We discuss recent data breaches and present an approach that uses Hadoop and data fingerprint matching techniques to discover stolen data.

big-data-talent-searchData theft has been a big issue for quite some time. What adds to the problem is the long time taken to identify the theft. The longer it takes to detect data theft, the more difficult it is to find a solution. Hadoop and Big Data can help organizations reduce the time to identify data theft and find a solution. A few organizations, as this article will show in due course, have been using Hadoop and Big Data to detect data theft quickly. Still, workable data theft solutions have just started to come and there is still a long time before we are able to develop sound defenses against data theft.
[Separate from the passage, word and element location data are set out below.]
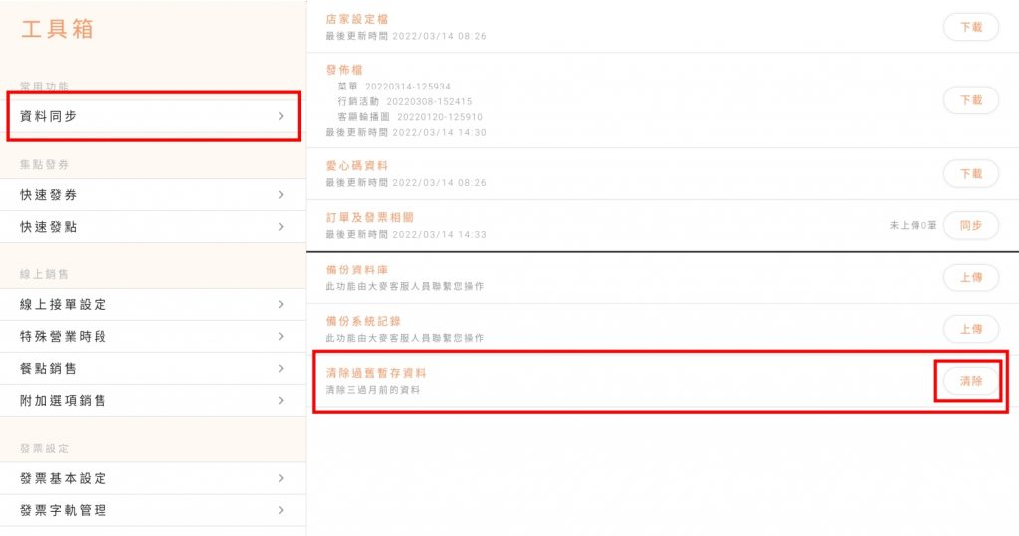Expand 線上接單設定 arrow
Screen dimensions: 1019x536
tap(282, 304)
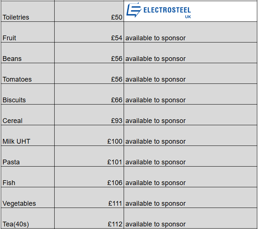The width and height of the screenshot is (258, 229).
Task: Click 'available to sponsor' beside Pasta
Action: pos(155,162)
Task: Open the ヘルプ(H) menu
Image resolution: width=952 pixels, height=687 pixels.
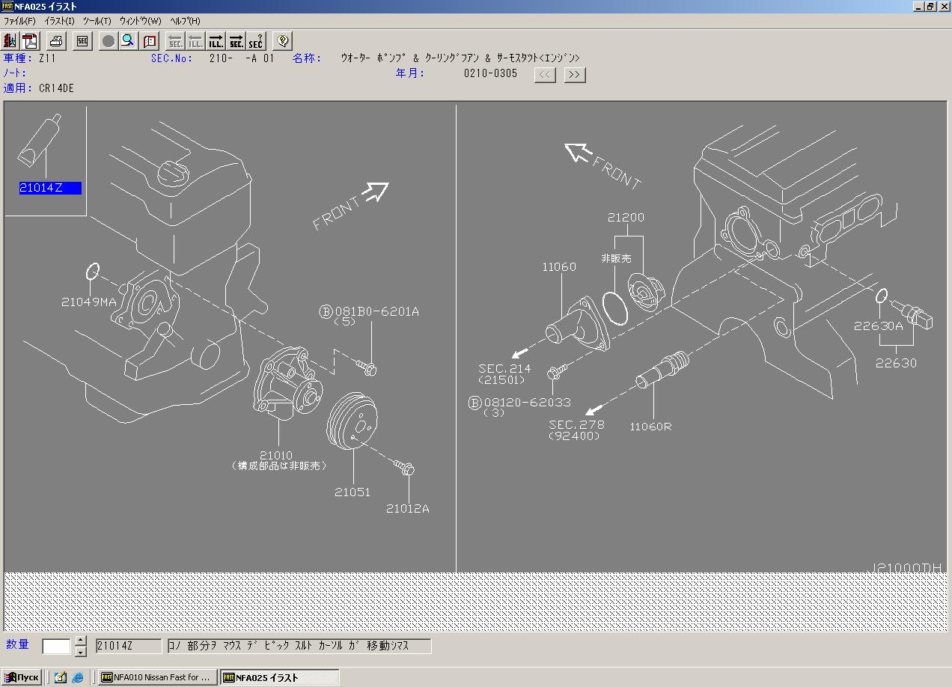Action: click(x=185, y=21)
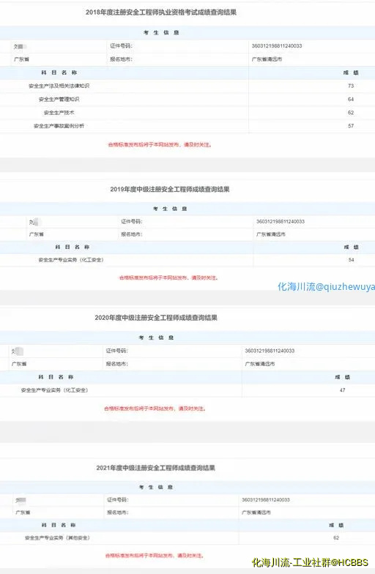Click the score 54 in 2019 results
Image resolution: width=375 pixels, height=574 pixels.
(351, 259)
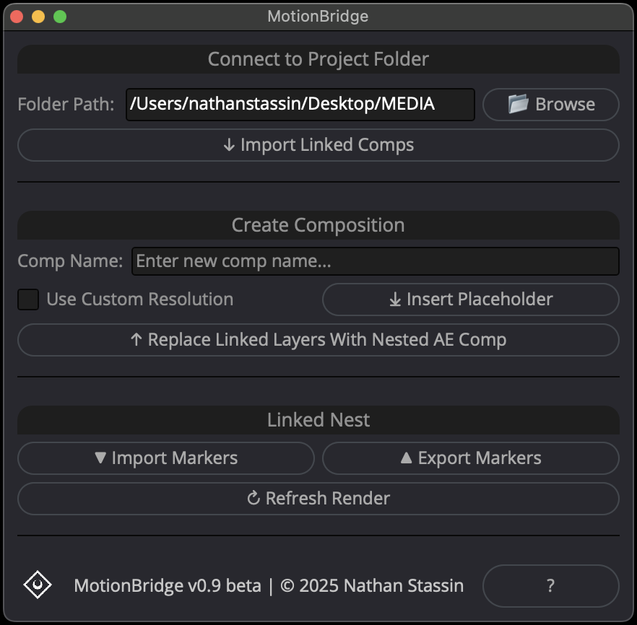Image resolution: width=637 pixels, height=625 pixels.
Task: Click Browse to choose a project folder
Action: point(550,104)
Data theft: some scary statistics

Reputed brands worldwide have suffered from huge loss of reputation and money because of data theft.  Consider the following statistics:

  • In the US, over 8 years, a hacking group targeted banks, departmental stores and payment processors and stole more than 160 million credit and debit card numbers.
  • KT Corp, the Korean mobile carrier suffered a huge loss of reputation when two suspects reportedly earned more than $850,000 by selling the plan details and contact information of more than 8.7 million KT subscribers.
  • Experian, one of the biggest data monitoring companies in the world, disclosed a huge breach of data of customers who had applied for services at T-Mobile. The data included names, addresses, Social Security Numbers, passport details and driving license details.
  • JP Morgan Chase suffered a loss of more than 76,000,000 customer records when hackers stole customer account numbers, names and email IDs. What added to the problem was that the theft was detected almost a month later.
  • Home Depot faced a massive loss of sensitive data when credit card details of up to 56 million customers were stolen from its cash register systems. This breach was done by malware installed by Russian and Ukrainian hackers in the cash register systems.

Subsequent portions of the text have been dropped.